But he was certain of it. He'd sold dozens of these vacuum cleaners. His success rate had been tremendous. He believed they really were worth the money. The evidence really indicated that he could sell anyone a $3000 vacuum cleaner.
At this point... I really don't want him to try to sell me a vacuum cleaner. Or, in fact, to sell me anything. I'm scared he could get me to part with my money way too easily. That could be very bad for me!
Moral of the story: all charisma and salesmanship is, to some degree, a threat. Basically all people will be ok with "How to make a good first impression," but "Subconscious tricks to make everyone want to buy your product" is starting to sound a little sleazy, and "How to tap into neurochemistry to make your product addictive" is probably going to scare people. People get squicked by the thought of how World of Warcraft or McDonald's manipulates their reward circuits.
I think some analogous dynamics hold when the product you're selling is yourself.
This is, of course, why 'self help' is best performed in communities where other people's agendas are not there to interfere with your progress. Given that success is for most part social and zero sum there will inevitably be epistemic pollution as a result of other people trying to influence your behaviour for their own purposes.
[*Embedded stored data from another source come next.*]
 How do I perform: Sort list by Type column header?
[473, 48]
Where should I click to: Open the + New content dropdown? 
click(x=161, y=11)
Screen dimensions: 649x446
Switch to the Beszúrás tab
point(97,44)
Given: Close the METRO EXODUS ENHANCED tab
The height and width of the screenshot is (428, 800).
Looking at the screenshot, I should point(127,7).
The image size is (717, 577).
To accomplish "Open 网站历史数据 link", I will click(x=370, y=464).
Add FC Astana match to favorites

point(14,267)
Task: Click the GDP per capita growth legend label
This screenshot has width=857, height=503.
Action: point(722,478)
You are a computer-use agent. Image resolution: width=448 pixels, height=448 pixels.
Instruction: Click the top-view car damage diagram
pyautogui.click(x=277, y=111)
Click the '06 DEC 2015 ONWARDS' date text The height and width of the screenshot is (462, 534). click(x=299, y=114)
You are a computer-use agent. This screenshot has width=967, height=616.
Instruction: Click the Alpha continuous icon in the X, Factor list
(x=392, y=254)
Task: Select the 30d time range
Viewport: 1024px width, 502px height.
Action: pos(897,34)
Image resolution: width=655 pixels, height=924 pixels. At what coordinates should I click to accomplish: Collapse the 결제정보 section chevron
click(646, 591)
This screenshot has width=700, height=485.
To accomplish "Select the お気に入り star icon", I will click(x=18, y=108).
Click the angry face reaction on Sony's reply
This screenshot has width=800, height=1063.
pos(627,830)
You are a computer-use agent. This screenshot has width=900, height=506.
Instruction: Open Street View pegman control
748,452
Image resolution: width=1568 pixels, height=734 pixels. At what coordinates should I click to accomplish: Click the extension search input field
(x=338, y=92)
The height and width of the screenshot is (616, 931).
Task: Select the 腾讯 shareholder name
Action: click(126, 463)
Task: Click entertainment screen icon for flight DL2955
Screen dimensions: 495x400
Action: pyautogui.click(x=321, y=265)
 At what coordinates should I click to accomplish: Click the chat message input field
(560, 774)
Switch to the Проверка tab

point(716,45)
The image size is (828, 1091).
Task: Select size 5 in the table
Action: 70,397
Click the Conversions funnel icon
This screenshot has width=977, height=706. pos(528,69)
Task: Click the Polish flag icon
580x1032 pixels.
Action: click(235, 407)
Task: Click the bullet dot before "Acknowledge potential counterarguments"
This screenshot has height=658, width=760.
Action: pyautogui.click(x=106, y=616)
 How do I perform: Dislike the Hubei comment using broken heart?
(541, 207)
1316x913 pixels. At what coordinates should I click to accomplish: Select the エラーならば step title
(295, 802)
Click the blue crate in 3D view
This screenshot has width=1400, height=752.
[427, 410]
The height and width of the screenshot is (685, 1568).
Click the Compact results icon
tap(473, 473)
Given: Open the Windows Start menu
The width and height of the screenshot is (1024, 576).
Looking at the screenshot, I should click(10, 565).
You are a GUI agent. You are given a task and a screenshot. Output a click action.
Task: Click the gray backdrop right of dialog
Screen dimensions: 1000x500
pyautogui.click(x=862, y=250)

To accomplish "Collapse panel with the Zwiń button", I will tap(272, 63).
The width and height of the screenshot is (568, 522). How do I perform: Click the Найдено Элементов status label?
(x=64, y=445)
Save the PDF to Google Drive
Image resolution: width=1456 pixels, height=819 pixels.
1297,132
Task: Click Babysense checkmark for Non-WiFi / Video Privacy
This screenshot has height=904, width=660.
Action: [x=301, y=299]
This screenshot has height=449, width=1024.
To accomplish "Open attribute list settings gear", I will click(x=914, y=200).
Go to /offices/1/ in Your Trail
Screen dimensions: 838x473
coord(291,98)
Morality, after all, is mostly a tool used by people with (an appropriate kind of social) power to control the behaviour of those most vulnerable to its influence. (Note that sometimes it also serves a useful overall social purpose but it is not there to help you.)
Edit: If nothing else having specialised self help communities prevents every single remotely related conversation from ending up derailed into ethics.
In my view, the problem isn't inherent in discussion of ethics, it's just that many notions of ethics (particularly in social interaction) are just hypocritical and wrong from the start. Basically, people's conventional ideas about "self", "authenticity", and "manipulation" are largely an ephemeral slave morality. (Sorry if I'm giving anyone inferential distance shock, but I've outlined this position in the past here in massively long comments that I'm too lazy to dig up.)
The problem with throwing out the ethical baby with the bathwater is that then it's hard to get help optimizing your self-improvement according to a particular vision of ethics.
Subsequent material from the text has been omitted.